▶ [Directions]: Every line that contains "agent" must be located and copied from the data.

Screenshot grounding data
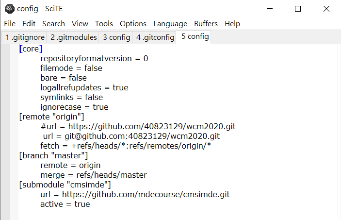Select the active 5 config tab

pyautogui.click(x=195, y=36)
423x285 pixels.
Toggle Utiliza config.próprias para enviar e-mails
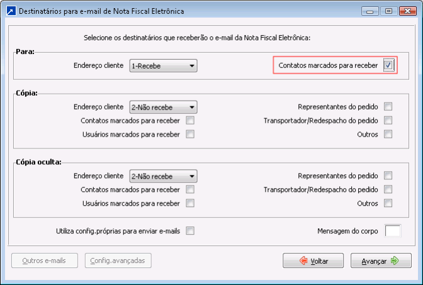coord(190,231)
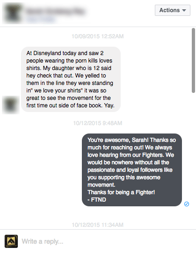
Task: Click the message delivered checkmark icon
Action: pyautogui.click(x=187, y=204)
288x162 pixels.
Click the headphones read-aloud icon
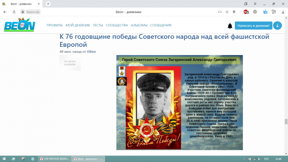220,12
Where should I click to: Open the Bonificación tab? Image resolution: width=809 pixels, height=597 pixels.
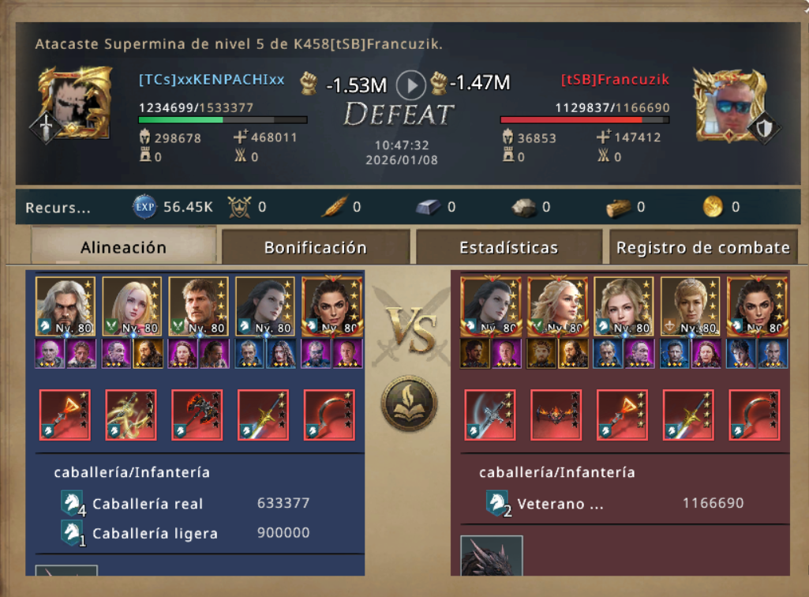[x=315, y=247]
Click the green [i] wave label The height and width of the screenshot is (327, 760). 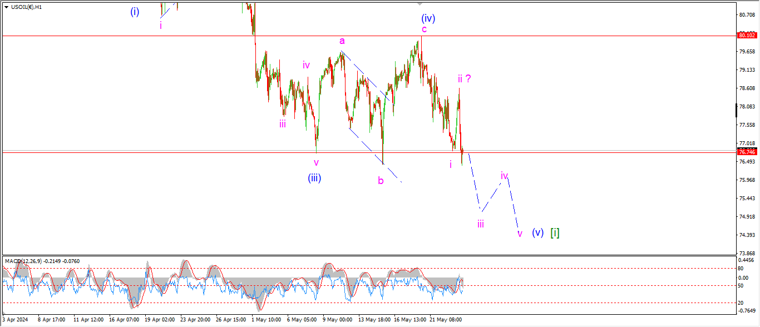[555, 233]
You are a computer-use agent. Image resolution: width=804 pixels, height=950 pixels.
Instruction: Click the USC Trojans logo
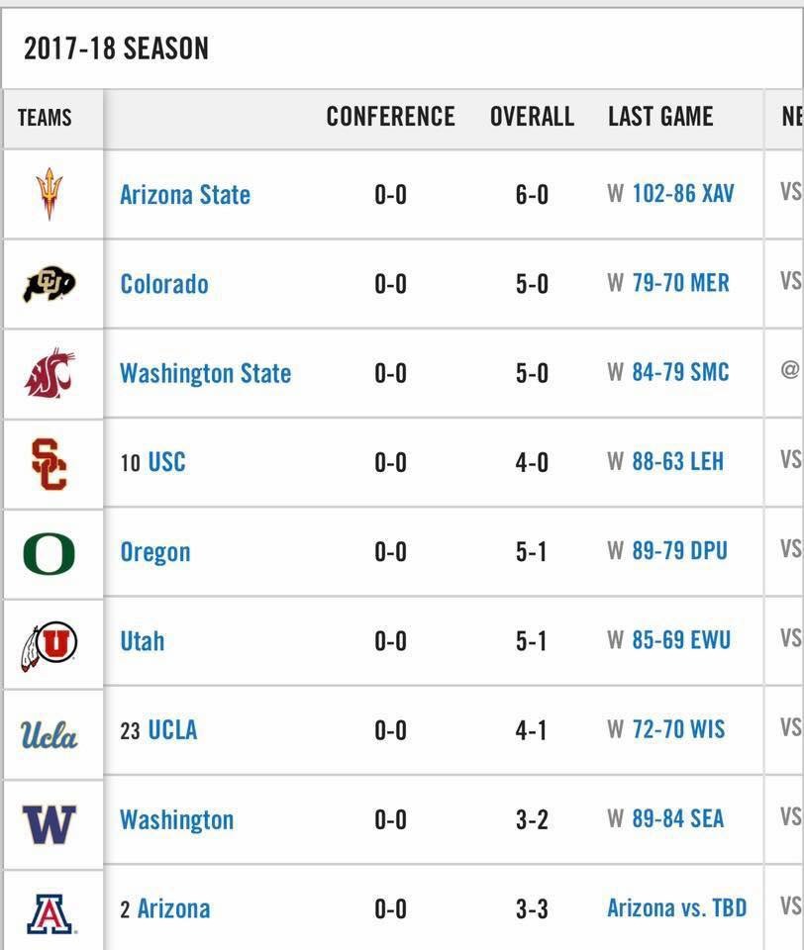pos(50,463)
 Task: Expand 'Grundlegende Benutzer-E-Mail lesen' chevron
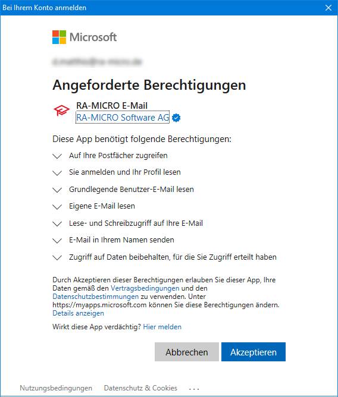point(57,190)
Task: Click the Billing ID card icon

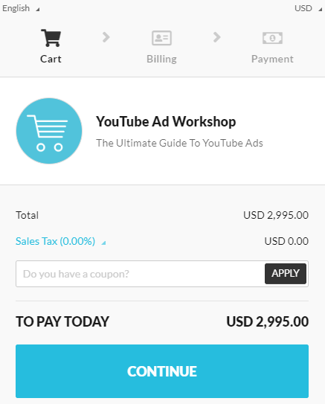Action: coord(161,38)
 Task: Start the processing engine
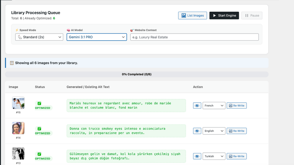[224, 15]

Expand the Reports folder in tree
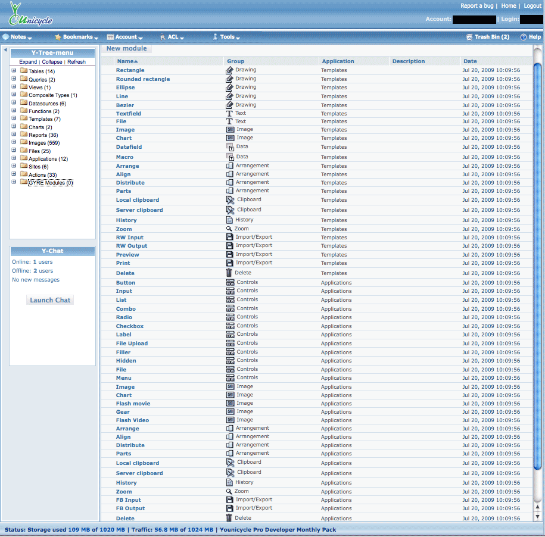click(14, 135)
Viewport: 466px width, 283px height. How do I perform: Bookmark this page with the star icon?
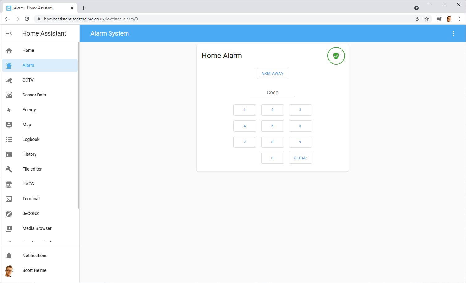(x=427, y=19)
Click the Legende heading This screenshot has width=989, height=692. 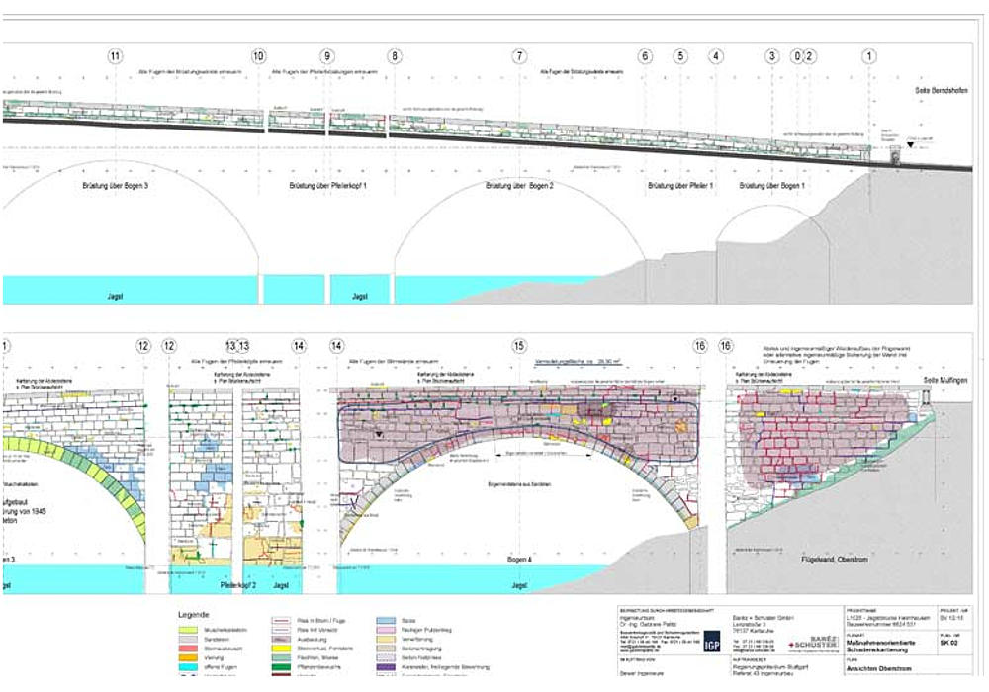point(193,613)
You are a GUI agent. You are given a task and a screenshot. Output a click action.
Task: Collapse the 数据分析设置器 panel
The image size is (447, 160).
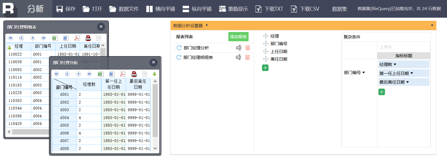tap(432, 25)
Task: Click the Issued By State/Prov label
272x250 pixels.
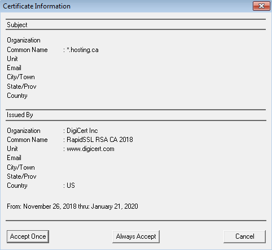Action: click(x=21, y=176)
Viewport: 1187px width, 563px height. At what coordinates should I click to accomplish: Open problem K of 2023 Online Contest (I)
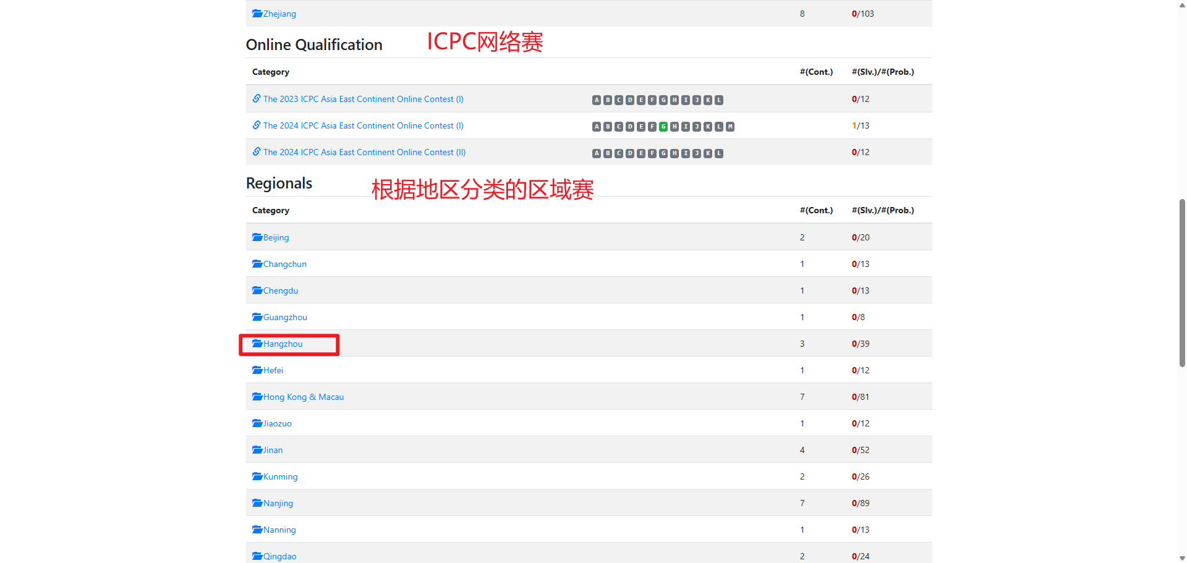708,100
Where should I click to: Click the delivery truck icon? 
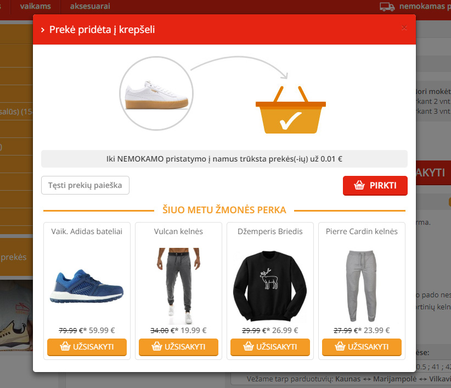point(387,7)
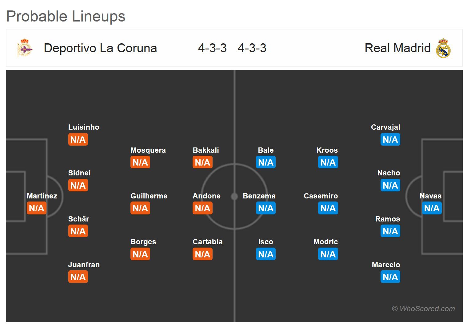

▶ [Output for this task]:
You are a computer-use agent. Image resolution: width=804 pixels, height=950 pixels.
You are a GUI agent. You are given a task and a screenshot. Output a click action.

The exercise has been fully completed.